Editorial du « Monde ». Dieu se rit des hommes qui déplorent les effets dont ils chérissent les causes. » Donald Trump devrait méditer l’aphorisme de Bossuet à propos de ses récentes diatribes contre la Chine et la zone euro, qu’il accuse de manipuler leurs monnaies respectives, tandis qu’il se dit mécontent des hausses des taux d’intérêt décidées par la banque centrale américaine. Si le dollar est fort aujourd’hui, c’est avant tout le fruit des propres décisions du président américain.

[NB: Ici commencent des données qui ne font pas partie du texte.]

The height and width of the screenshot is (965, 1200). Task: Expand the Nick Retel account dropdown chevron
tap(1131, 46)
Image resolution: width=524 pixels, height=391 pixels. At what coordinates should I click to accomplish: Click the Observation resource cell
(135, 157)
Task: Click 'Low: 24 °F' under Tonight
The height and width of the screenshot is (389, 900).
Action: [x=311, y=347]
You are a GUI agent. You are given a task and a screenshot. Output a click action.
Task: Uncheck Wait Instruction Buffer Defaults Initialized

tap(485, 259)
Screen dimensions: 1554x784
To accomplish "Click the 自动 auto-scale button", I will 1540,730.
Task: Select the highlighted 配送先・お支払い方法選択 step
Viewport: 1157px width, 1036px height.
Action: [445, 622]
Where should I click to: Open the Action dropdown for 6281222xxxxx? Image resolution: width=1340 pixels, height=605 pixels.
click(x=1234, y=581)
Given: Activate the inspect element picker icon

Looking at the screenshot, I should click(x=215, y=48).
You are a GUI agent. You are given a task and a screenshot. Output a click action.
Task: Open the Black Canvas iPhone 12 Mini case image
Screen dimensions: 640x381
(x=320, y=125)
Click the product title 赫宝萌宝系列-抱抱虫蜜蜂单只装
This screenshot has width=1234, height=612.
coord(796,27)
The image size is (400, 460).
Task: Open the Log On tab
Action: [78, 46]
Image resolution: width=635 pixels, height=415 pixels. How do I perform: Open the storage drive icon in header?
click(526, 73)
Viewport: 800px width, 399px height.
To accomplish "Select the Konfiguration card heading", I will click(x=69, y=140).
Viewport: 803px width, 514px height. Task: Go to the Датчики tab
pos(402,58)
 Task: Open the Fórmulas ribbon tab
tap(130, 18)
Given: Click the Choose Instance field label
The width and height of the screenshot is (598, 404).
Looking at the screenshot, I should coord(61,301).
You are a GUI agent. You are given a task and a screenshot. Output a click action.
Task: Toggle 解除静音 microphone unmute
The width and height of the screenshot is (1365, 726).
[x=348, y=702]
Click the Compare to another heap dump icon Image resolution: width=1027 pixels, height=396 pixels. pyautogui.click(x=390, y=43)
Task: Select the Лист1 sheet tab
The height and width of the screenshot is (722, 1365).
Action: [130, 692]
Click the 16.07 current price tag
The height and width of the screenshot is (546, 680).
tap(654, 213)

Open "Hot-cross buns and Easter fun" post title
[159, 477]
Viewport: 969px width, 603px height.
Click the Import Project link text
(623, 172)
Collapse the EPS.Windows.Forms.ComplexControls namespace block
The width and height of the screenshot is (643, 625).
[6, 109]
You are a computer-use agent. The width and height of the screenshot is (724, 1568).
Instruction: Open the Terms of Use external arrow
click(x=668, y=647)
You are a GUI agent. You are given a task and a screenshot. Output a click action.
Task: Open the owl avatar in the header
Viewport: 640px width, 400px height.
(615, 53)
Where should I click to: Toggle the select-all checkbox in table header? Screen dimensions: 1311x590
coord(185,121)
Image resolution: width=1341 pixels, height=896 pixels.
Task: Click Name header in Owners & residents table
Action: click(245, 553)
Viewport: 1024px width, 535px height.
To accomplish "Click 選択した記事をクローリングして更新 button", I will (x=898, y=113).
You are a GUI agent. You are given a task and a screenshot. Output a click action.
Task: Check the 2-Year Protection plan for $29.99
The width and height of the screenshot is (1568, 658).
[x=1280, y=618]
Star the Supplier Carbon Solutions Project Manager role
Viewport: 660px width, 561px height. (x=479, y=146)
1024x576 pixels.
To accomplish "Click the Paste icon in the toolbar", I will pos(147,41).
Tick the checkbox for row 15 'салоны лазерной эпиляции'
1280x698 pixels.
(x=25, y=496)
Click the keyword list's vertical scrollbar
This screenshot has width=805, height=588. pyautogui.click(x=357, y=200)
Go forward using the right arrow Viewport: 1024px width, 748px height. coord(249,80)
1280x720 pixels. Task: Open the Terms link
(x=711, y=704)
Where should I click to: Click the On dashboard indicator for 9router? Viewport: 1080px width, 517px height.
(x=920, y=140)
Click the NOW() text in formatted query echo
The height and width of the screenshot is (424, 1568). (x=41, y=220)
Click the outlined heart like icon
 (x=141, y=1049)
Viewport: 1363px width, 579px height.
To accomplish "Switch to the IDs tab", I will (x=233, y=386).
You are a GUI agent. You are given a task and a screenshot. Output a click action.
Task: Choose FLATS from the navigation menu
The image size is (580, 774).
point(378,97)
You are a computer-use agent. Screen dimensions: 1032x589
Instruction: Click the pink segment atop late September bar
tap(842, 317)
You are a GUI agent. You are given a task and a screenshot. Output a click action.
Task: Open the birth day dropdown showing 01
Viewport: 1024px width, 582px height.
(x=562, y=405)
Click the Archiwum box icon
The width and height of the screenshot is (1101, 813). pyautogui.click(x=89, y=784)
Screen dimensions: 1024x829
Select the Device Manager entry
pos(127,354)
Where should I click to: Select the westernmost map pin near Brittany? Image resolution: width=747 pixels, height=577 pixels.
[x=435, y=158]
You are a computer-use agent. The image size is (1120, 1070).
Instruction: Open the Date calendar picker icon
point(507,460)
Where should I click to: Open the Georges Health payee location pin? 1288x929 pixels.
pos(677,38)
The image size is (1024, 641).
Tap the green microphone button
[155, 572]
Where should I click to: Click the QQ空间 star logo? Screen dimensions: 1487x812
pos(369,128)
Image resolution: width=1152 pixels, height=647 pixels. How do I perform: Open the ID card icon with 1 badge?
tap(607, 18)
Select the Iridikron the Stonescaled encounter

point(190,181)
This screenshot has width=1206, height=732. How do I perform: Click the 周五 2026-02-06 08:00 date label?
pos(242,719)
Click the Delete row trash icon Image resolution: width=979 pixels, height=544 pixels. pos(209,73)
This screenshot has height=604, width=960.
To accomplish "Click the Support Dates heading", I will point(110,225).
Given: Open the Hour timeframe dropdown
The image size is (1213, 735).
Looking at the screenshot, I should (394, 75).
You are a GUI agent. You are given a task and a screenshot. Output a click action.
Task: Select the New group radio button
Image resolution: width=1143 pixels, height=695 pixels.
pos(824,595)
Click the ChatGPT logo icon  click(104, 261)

« La Chine, l’Union européenne et les autres manipulent leurs monnaies en baissant leurs taux d’intérêt, alors que les Etats-Unis augmentent leurs taux, avec un dollar devenant de plus en plus fort jour après jour, ce qui dégrade notre compétitivité », a affirmé M. Trump le 20 juillet. Il est vrai que le yuan a perdu 8 % de sa valeur depuis mars, tandis que le dollar s’est renchéri de près de 6 % en six mois par rapport à l’euro. « Les Etats-Unis ne devraient pas être pénalisés parce qu’ils vont très bien », peste le président américain.

C’est justement le « problème », dont M. Trump devrait se féliciter au lieu de s’en plaindre. La gigantesque baisse des impôts sur les entreprises votée fin 2017 a donné un nouvel élan à la croissance américaine. Celle-ci est désormais supérieure à celle de la zone euro, qui, au contraire, connaît un net ralentissement.

Sous l’effet de cette accélération de la conjoncture outre-Atlantique et d’un chômage ramené sous les 4 %, l’inflation décolle enfin, obligeant la Fed à remonter ses taux d’intérêt pour éviter une surchauffe de l’économie. L’Europe, elle, n’envisage pas de relever ses taux avant 2019. Logiquement, cet écart de rendement renforce l’attractivité des Etats-Unis pour les investisseurs, ce qui nourrit la hausse du dollar.

Renoncer à un « privilège exorbitant »

Concernant la dépréciation récente du yuan, M. Trump se plaint, là aussi, d’un problème dont il est en partie responsable. La menace de taxer une grande partie des exportations chinoises à destination des Etats-Unis ne peut qu’inciter Pékin à laisser filer sa devise pour tenter d’absorber le choc. Il semble toutefois peu probable que la Chine aille beaucoup plus loin dans cette direction, au risque d’encourager une fuite des capitaux qui handicaperait à terme son économie. Donc, là encore, la manipulation tient du fantasme.

Après la guerre commerciale, M. Trump agite désormais l’épouvantail d’une guerre des monnaies. Mais le système de taux de changes flottants en vigueur depuis la fin de la convertibilité du dollar en 1971 est ce qu’il est : un système de vases communicants dans lequel une devise ne peut se déprécier que si une autre monte, parfois de façon erratique.

Du fait de la prééminence du dollar sur les échanges mondiaux, il ne tient qu’aux Etats-Unis de prendre l’initiative d’œuvrer pour un système des changes plus stable. L’une des pistes consisterait à renoncer au « privilège exorbitant » du dollar comme monnaie de réserve internationale, considéré d’ailleurs comme l’une des principales causes du déficit commercial américain.

M. Trump ferait ainsi d’une pierre deux coups. Mais, outre sa faible appétence pour le multilatéralisme, il ne peut pas se permettre d’affaiblir le rôle du dollar comme monnaie de réserve, car les Etats-Unis doivent continuer à attirer en masse les capitaux pour financer leur énorme déficit budgétaire creusé par… M. Trump et sa politique économique expansionniste. Le président américain n’a donc pas fini de déplorer les effets dont il chérit les causes.